FISMA Reform Bill Unveiled in HouseReal-Time IT Monitoring Would Replace Paper Compliance
If the Federal Information Security Amendment Act, or H.R. 4900, introduced by Rep. Diane Watson would become law as drafted, federal agencies no longer would be required to annually file documents showing how they comply with Federal Information Security Management Act directives. Instead, the bill calls for the continuous monitoring of federal IT systems against attacks and other nefarious activities.
At a hearing Wednesday of the House Committee on Oversight and Government Reform's Subcommittee on Government Management, Organization and Procurement, chaired by Watson, Federal CIO Vivek Kundra characterized current FISMA compliance as a culture of compliance. "For too long," he said, "federal agencies have focused on reporting on security rather than gaining meaningful insight into their security postures."
The House bill is similar to a FISMA reform measure in the Senate, the United States Information and Communications Enhancement Act, or U.S. ICE, sponsored by Sen. Tom Carper, D.-Del., which also would replace so-called FISMA paper compliance with real-time monitoring of government IT systems. The major difference of the two bills is that the House version places cybersecurity authority in the White House whereas the Senate measure grants much cybersecurity governance clout in the Department of Homeland Security.
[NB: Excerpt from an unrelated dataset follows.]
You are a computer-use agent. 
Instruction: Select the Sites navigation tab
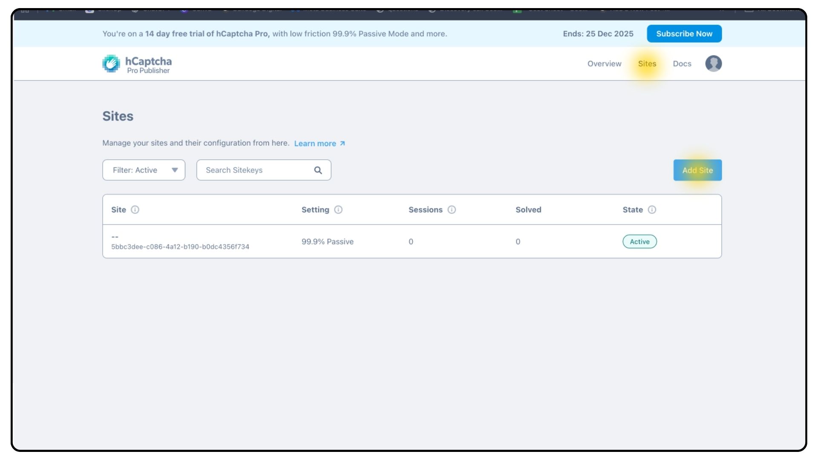(x=647, y=64)
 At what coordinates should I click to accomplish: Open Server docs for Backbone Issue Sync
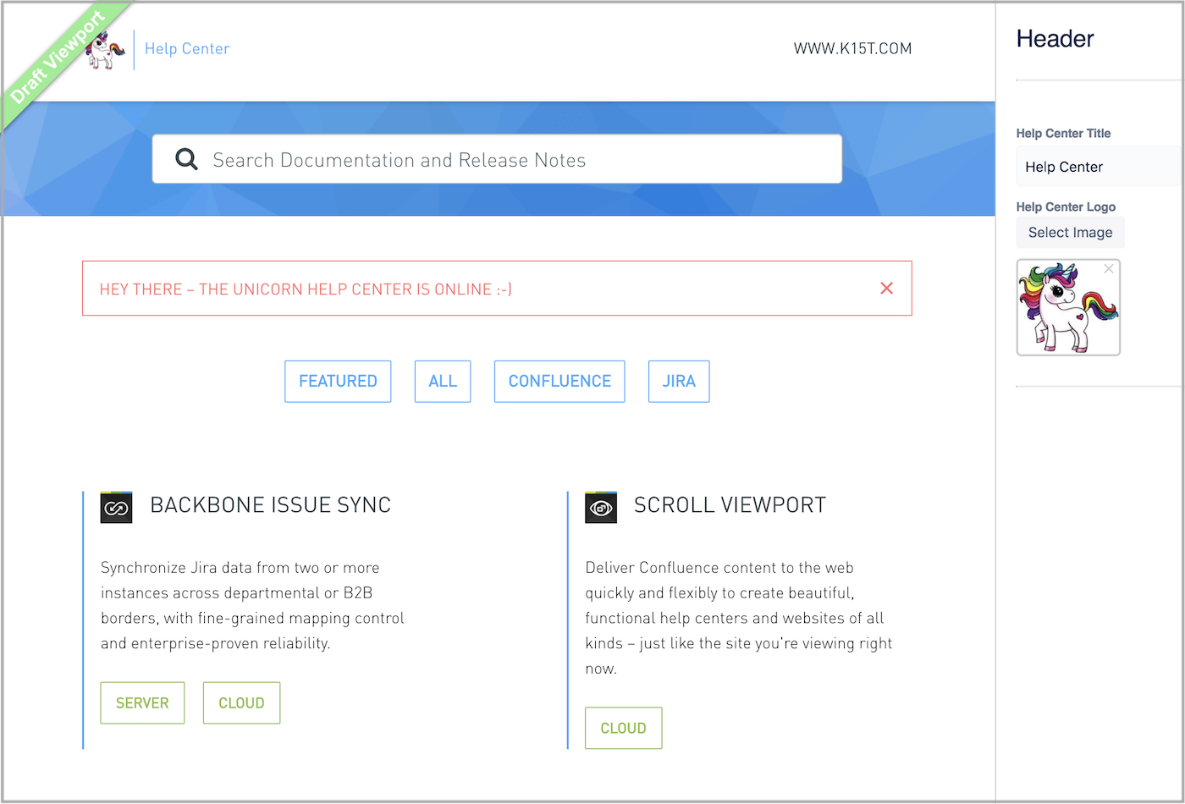(x=142, y=703)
The measure by Watson, D.-Calif., would:
- Establish a National Office for Cyberspace within the Executive Office of the President to coordinate and oversee the IT security of agency information systems and infrastructure, headed by a presidentially nominated director who would be confirmed by the Senate.
- Establish a Federal Cybersecurity Practice Board within the National Office of Cyberspace - chaired by the director - charged with developing the processes agency would follow to defend their IT systems. Board members would come from the Office of Management and Budget, Department of Defense and select members from civilian and law enforcement agencies. The policies the board would develop include minimum security controls, measures of effectiveness for determining cyber risk and remedies for security deficiencies.
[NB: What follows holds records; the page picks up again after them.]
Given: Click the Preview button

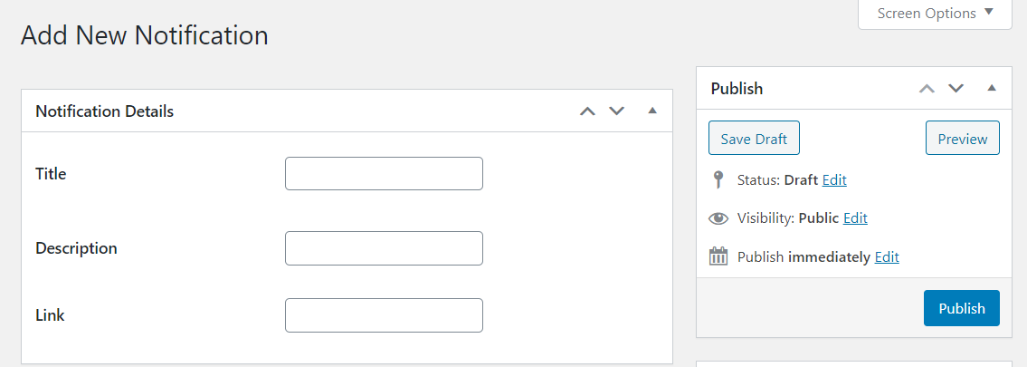Looking at the screenshot, I should pos(962,139).
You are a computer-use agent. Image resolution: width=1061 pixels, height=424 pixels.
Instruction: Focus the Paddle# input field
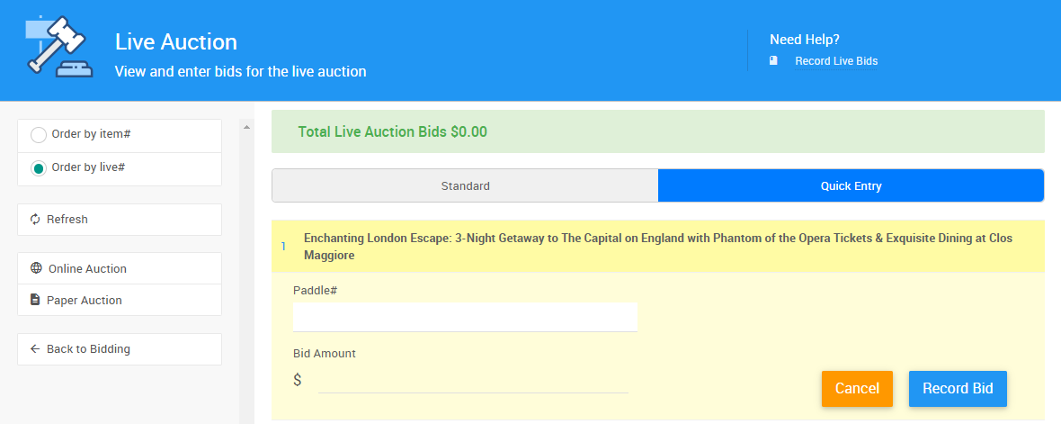click(465, 317)
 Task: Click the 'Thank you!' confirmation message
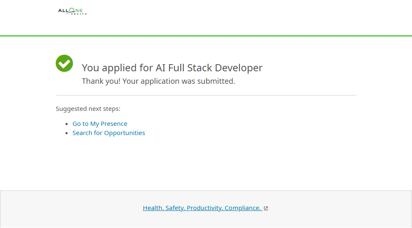tap(101, 81)
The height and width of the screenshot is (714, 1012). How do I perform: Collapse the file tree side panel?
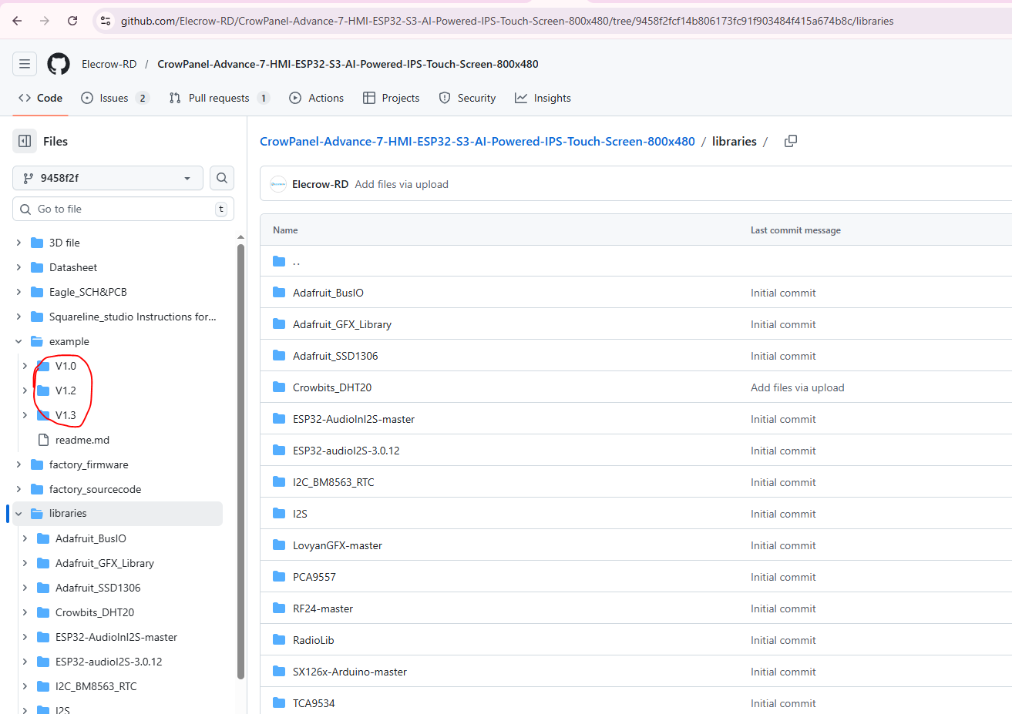(x=25, y=141)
- Establish requirements for agencies to undertake automated and continuous system monitoring to identify system compliance, deficiencies and potential risks. These activities would move agencies away from manually intensive periodic assessments that fail to incorporate emerging tends or information about an agendy's current security posture.
- Require agencies to conduct regular evaluations of their systems, including so-called red-team penetration tests.
- Require agencies and contractors managing government systems to obtain an annual, independent audit of their IT programs to determine their overall effectiveness and compliance with FISMA requirements.
- Authorize the National Office of Cyberspace director to approve policies for the operation of a central federal information security incident center.
- Establish requirements for the purchase of secure commercial, off-the-shelf IT products and services as well as policies for mitigating supply chain risks associated with those products.
The Federal Information Security Amendment Act joins about a dozen or so cybersecurity bills in various stages in Congress, including the Cybersecurity Enhancement Act passed by the House late last year and the Cybersecurity Act of 2010, which Wednesday was approved by the Senate Committee on Commerce, Science and Transportation.
Few lawmakers or congressional observers assuredly predict enactment of any significant cybersecurity in the current Congress, but see current legislative actions as setting the foundation for passage of comprehensive information security legislation in the 112th Congress that convenes next January.